> **A run of records**
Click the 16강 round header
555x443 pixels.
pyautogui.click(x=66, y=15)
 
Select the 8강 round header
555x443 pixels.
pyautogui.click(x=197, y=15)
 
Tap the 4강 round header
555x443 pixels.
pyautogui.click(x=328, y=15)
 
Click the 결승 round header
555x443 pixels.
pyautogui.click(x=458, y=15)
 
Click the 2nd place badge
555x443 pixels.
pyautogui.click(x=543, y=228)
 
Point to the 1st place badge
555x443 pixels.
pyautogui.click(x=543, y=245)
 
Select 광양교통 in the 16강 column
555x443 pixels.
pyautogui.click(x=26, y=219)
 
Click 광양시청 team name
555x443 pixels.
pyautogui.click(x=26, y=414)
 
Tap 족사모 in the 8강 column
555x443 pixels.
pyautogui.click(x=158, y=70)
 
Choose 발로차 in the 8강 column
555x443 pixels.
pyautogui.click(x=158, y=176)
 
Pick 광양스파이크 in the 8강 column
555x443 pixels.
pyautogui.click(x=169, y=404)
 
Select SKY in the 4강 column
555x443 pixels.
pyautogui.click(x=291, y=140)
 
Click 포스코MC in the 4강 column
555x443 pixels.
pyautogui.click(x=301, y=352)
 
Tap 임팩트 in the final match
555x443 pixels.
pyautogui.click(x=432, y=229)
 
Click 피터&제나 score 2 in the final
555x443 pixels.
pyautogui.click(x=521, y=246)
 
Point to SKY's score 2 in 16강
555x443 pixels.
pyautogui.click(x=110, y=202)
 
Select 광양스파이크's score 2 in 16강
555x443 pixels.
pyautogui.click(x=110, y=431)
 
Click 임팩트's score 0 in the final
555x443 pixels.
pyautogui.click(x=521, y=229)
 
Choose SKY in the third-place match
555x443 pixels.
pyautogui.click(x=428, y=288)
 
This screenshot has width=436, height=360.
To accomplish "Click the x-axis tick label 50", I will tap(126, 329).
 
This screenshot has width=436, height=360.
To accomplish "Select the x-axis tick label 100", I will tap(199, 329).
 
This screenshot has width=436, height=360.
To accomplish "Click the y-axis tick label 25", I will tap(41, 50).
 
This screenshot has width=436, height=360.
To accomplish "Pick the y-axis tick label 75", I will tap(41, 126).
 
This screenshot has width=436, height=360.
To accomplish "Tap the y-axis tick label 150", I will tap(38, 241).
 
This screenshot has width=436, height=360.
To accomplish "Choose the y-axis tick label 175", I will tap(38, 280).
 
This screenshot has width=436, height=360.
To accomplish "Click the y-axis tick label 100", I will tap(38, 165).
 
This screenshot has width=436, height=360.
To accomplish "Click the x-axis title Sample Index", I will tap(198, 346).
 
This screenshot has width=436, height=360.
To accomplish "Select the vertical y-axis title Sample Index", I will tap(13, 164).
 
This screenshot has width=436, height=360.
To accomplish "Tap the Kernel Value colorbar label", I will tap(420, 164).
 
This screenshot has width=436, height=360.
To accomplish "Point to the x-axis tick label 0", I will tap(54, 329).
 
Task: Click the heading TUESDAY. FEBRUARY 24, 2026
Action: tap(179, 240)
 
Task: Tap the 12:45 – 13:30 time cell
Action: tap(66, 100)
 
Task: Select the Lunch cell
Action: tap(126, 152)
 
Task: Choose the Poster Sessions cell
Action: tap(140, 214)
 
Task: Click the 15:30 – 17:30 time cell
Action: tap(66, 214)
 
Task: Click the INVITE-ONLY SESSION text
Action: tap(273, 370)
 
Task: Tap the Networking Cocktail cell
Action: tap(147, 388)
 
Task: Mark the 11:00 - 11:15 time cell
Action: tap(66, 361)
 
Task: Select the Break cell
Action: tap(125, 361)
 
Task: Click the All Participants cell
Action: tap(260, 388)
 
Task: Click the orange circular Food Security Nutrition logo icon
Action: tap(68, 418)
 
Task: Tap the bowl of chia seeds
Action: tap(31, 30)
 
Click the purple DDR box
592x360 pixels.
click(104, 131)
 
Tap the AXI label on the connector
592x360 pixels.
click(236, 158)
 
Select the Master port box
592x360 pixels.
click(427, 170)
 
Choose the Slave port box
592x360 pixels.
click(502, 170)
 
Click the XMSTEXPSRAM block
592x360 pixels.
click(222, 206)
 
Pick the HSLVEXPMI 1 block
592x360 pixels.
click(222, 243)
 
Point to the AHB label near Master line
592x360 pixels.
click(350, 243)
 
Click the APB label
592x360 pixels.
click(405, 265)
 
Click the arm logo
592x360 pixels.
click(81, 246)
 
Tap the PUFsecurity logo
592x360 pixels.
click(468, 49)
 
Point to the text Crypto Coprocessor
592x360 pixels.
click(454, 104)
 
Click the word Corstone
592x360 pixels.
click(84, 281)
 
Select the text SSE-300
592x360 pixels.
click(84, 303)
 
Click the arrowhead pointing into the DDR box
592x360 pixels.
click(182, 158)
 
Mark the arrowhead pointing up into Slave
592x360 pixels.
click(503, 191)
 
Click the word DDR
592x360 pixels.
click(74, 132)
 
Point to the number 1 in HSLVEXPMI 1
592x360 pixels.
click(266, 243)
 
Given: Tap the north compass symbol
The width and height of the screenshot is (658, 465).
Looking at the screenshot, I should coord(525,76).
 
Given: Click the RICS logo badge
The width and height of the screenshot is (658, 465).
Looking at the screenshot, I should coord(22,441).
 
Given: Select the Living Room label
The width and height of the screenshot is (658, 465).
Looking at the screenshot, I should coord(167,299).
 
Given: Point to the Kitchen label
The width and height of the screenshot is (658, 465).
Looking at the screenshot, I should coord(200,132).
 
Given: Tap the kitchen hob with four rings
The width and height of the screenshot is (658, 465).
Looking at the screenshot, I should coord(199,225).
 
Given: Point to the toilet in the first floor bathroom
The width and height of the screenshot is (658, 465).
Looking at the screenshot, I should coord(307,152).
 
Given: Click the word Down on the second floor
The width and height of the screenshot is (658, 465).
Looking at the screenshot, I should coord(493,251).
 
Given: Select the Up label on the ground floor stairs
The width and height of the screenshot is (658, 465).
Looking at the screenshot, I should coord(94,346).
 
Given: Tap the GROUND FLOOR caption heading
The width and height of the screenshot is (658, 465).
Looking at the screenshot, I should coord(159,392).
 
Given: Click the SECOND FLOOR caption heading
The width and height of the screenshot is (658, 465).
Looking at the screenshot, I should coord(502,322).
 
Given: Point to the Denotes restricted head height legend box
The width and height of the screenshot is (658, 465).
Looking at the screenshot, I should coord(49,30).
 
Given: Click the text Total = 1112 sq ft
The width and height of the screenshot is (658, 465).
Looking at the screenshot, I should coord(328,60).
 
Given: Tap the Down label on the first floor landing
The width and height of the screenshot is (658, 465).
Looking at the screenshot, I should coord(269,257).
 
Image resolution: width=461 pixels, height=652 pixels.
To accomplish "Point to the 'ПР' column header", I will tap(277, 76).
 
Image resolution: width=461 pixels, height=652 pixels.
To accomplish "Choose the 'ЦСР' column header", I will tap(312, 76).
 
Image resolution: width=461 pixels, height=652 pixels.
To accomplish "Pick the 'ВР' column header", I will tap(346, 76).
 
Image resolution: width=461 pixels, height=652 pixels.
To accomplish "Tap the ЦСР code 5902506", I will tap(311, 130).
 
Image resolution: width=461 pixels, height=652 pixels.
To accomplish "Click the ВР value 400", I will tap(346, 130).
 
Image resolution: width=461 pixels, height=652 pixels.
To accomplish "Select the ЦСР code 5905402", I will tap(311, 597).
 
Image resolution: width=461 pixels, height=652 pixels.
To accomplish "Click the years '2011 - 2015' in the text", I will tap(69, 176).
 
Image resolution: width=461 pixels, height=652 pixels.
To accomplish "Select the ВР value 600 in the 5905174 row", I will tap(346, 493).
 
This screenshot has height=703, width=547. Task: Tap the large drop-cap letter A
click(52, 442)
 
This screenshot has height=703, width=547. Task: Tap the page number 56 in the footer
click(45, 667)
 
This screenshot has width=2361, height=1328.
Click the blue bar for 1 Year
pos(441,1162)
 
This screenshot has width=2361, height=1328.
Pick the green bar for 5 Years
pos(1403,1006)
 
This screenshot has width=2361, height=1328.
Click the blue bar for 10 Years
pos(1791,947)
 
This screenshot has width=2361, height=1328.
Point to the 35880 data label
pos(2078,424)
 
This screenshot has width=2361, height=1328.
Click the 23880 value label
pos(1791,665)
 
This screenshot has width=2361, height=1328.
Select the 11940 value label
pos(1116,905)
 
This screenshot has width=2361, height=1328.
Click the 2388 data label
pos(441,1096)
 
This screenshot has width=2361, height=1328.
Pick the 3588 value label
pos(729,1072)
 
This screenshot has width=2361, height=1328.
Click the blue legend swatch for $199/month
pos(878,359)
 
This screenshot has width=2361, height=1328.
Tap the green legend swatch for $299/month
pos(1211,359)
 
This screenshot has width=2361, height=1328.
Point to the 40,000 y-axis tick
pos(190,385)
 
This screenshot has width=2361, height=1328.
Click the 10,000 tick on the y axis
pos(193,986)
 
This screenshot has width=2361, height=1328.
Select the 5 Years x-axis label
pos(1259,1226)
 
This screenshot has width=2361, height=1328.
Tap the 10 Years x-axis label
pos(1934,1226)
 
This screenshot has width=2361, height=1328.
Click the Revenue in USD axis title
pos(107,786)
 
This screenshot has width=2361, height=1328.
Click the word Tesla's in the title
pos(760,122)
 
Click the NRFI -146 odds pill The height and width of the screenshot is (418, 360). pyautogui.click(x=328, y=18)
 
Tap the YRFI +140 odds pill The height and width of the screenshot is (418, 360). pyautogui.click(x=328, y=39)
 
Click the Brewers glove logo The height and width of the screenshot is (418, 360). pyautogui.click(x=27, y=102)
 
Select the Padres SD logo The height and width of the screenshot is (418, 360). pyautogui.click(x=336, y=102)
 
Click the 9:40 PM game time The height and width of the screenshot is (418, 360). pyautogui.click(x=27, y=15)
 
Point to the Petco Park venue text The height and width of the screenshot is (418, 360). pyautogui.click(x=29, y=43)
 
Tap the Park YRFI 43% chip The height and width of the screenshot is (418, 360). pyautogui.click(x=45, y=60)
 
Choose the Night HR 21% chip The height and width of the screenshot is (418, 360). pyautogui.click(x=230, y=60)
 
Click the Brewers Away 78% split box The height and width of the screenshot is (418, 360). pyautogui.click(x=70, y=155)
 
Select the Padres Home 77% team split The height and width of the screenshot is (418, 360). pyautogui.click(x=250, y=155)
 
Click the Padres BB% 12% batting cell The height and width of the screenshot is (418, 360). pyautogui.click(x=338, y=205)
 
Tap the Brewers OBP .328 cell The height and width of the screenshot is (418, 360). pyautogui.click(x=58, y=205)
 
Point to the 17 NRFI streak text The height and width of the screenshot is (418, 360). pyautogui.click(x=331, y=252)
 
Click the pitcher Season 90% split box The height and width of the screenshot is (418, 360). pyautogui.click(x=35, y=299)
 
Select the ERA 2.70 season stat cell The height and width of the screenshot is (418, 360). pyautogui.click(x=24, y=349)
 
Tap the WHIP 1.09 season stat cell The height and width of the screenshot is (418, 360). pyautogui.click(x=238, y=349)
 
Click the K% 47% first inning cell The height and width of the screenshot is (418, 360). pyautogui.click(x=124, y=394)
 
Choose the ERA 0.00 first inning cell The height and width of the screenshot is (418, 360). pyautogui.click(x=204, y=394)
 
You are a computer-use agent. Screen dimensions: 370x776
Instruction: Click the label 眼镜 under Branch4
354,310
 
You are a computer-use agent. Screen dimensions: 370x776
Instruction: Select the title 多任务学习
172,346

> **Do this**
Please update the data from the line with "Task: Choose the Poster Sessions cell" up to and including the line with "click(350, 243)", changing "pixels" to "px" and keeping everything else the same. Return only those lines.

> **Result of the exercise**
Task: Choose the Poster Sessions cell
Action: tap(140, 214)
 
Task: Click the 15:30 – 17:30 time cell
Action: tap(66, 214)
 
Task: Click the INVITE-ONLY SESSION text
Action: tap(273, 370)
 
Task: Tap the Networking Cocktail cell
Action: tap(147, 388)
 
Task: Mark the 11:00 - 11:15 time cell
Action: tap(66, 361)
 
Task: Select the Break cell
Action: tap(125, 361)
 
Task: Click the All Participants cell
Action: tap(260, 388)
 
Task: Click the orange circular Food Security Nutrition logo icon
Action: tap(68, 418)
 
Task: Tap the bowl of chia seeds
Action: tap(31, 30)
 
Click the purple DDR box
592x360 px.
click(104, 131)
 
Tap the AXI label on the connector
592x360 px.
click(236, 158)
 
Select the Master port box
592x360 px.
click(427, 170)
 
Choose the Slave port box
592x360 px.
click(502, 170)
 
Click the XMSTEXPSRAM block
592x360 px.
click(222, 206)
 
Pick the HSLVEXPMI 1 block
592x360 px.
click(222, 243)
 
Point to the AHB label near Master line
592x360 px.
click(350, 243)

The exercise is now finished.